The company wants to replicate the success of its Bottlegreen brand here, which has enjoyed a 10% increase in sales in the last year, while its cordial range jumped by 42%. Tree of Life is handling SHS Group brands in Canada.

Squeezed by increasing competition on store shelves, brands are vying for consumers’ eyes through innovative packaging and design. Sparkling Ice, for example, comes in a fashionable “sleek and portable” bottle.

Distributed in Canada by Sun-Rype Products, the flavoured water was an immediate hit in the U.S. upon launch in 2012.

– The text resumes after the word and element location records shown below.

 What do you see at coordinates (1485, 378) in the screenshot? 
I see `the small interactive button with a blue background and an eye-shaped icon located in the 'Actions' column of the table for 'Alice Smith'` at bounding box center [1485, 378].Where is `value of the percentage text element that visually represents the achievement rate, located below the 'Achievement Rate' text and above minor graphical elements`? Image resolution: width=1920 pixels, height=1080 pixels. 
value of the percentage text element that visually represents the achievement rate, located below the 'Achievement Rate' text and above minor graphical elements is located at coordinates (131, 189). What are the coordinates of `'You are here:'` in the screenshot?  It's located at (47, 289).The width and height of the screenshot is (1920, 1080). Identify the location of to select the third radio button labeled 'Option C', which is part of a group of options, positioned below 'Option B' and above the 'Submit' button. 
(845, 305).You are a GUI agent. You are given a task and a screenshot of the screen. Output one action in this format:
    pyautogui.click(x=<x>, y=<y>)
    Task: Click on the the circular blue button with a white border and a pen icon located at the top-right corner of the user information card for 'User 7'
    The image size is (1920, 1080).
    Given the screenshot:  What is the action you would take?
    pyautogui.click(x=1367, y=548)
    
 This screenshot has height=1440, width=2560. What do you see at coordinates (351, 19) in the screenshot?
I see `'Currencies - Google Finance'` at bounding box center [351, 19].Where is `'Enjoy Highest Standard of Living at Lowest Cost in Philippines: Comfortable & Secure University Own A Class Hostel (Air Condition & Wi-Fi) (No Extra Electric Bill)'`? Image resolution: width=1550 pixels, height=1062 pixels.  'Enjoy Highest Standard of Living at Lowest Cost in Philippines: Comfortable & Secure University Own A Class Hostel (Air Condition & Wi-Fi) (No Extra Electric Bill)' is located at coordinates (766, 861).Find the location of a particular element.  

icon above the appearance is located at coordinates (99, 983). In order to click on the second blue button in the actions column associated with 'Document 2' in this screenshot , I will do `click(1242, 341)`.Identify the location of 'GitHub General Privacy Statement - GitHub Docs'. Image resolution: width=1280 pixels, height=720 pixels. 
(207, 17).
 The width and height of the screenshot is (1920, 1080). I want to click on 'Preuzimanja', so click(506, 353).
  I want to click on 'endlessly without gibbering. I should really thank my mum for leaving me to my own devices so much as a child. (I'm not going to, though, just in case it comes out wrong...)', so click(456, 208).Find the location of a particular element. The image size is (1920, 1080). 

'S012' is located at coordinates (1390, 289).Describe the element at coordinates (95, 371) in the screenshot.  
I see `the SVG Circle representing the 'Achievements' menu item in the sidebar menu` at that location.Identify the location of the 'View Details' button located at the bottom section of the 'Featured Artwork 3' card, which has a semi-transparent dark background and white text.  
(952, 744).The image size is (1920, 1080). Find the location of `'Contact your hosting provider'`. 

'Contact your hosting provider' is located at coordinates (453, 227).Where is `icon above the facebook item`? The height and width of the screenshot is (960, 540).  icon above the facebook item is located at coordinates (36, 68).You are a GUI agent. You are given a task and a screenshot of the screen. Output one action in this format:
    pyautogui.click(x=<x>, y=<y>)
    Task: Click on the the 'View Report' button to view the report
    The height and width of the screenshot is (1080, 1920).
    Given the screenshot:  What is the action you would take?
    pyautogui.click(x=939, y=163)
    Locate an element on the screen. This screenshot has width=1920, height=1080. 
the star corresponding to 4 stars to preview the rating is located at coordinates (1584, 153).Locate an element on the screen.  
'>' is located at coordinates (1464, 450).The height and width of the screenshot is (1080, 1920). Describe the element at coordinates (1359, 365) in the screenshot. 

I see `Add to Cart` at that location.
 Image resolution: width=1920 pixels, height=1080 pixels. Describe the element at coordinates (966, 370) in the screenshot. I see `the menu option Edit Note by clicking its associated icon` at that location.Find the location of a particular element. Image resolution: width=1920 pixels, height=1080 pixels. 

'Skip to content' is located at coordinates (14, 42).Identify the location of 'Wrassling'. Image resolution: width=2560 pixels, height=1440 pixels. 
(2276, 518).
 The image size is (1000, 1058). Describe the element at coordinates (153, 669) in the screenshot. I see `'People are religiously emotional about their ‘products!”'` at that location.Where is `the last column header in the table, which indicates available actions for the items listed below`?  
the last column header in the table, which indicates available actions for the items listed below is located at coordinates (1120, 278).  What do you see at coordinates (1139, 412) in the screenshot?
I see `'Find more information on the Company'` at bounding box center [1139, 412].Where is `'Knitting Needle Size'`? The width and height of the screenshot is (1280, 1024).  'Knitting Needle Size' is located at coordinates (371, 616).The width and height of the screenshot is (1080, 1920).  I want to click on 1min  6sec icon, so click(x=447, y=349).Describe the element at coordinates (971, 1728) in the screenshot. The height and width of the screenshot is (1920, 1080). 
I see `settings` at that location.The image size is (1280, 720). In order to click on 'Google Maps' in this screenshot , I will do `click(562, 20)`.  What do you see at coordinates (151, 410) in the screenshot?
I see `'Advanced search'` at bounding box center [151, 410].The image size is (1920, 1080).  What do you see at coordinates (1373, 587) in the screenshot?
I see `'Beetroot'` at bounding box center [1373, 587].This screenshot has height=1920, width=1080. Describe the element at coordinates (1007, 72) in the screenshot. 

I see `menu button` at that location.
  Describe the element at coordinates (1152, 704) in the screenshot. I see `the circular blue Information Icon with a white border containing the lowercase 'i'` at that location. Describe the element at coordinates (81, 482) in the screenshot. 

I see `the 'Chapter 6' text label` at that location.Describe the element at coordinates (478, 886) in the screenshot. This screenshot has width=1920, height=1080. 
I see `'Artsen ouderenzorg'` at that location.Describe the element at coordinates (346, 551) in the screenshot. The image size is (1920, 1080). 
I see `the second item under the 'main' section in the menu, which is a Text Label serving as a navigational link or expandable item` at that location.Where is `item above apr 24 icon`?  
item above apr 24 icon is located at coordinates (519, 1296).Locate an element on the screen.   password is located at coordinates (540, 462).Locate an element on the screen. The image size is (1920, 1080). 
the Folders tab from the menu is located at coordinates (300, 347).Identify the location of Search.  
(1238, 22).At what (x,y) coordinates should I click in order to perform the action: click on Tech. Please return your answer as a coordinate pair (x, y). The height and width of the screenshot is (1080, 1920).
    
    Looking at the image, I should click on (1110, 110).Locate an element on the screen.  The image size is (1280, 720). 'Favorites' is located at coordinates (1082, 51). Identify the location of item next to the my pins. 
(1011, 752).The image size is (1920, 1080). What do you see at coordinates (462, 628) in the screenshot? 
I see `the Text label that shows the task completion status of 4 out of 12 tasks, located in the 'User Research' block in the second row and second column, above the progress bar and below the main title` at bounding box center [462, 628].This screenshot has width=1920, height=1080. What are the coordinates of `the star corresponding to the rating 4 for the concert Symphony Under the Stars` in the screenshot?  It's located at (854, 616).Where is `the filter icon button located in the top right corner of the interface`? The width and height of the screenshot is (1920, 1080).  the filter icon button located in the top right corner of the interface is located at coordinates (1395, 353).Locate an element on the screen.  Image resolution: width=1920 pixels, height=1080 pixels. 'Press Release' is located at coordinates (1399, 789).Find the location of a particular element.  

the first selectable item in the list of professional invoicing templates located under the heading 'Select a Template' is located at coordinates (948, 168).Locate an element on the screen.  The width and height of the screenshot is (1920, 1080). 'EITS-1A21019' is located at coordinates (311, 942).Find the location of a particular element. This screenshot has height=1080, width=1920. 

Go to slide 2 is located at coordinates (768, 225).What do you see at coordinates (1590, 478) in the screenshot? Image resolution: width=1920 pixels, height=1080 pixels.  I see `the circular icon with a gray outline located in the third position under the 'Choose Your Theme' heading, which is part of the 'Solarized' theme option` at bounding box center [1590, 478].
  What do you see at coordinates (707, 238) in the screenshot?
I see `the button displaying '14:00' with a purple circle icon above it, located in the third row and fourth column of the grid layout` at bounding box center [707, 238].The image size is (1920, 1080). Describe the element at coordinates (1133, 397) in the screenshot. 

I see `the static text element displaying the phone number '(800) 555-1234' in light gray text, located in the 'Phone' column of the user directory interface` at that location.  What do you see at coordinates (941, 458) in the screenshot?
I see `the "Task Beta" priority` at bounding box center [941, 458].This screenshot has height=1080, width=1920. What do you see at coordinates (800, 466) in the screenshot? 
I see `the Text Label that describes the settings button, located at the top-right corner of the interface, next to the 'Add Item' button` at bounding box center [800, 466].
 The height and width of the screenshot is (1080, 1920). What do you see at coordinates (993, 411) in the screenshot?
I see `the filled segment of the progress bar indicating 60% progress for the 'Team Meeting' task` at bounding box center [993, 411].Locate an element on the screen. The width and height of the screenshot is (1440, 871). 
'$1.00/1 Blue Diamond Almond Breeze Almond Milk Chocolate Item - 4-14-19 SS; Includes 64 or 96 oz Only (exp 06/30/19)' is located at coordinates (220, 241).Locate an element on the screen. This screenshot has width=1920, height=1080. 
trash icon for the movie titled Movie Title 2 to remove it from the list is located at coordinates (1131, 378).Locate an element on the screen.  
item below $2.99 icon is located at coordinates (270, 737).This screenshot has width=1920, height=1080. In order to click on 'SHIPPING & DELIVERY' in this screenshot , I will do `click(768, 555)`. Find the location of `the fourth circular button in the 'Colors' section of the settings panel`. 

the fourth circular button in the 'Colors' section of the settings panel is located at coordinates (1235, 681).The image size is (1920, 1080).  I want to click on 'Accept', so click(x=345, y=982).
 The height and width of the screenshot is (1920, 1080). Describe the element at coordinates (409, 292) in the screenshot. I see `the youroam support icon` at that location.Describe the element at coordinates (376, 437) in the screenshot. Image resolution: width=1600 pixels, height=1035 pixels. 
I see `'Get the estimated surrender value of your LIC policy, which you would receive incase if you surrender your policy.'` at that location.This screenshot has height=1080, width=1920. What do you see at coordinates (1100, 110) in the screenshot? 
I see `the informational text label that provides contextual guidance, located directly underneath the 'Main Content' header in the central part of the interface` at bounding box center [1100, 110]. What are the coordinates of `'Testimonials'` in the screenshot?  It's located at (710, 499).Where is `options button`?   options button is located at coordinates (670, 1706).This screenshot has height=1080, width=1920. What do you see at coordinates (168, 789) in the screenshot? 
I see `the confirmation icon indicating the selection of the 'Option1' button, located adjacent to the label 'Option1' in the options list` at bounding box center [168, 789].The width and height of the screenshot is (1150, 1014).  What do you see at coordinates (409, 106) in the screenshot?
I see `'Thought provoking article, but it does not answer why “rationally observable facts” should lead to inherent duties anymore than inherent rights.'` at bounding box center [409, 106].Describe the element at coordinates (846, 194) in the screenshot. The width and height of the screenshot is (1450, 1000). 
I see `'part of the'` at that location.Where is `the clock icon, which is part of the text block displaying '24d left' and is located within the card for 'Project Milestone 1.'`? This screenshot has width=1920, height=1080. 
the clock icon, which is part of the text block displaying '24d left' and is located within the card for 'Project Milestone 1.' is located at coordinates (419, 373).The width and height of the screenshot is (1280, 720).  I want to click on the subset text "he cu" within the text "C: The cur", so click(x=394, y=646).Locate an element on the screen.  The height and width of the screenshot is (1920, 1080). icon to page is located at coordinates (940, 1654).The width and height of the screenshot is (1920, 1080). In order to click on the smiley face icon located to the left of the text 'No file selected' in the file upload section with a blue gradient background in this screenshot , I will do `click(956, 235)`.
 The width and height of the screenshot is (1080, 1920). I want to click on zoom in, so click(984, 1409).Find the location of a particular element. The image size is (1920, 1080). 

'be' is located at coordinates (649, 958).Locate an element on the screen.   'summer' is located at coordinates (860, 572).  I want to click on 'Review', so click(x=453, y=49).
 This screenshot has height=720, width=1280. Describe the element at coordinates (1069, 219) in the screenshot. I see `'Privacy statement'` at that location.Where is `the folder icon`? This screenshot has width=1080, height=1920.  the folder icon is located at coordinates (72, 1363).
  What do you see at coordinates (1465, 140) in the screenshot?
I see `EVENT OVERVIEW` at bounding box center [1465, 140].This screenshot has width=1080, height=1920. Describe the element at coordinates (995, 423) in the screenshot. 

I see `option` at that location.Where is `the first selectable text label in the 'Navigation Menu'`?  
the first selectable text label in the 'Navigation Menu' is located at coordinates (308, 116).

First-year sales reached US$122 million, making it one of the Top 10 launches that year, according to research firm IRI. Sun-Rype’s Warren Sarafinchan hopes Sparkling Ice “reaches the same potential in Canada.”

Another marketing driver is sustainability. Almost 80% of Canadians say it is important to recycle and not drink out of new, “first-use” plastic bottles, according to a survey by Flow water.

Billed as Canada’s first “social” water company, Flow is sold in Tetra Paks. Seventy per cent of its packaging comes from a renewable source.

“Consumers are seeking natural products that have not been commercially treated, and they are becoming savvy to the fact that there are differences between waters and water brand offerings,” says Flow’s CEO, Nicholas Reichenbach.

Locally sourced water, Reichenbach adds, is also high on consumers’ agendas when buying. Flow’s water comes from a spring on Reichenbach’s family land, in Mildmay, Ont.

For retailers, the message is clear: having a diverse range of waters satisfies different consumer buying motivations. As Ipsos noted in its Five report, flat bottled water consumption is driven by a need for convenience and portability. Sparkling water purchases, are more often motivated by craving, taste and relaxation.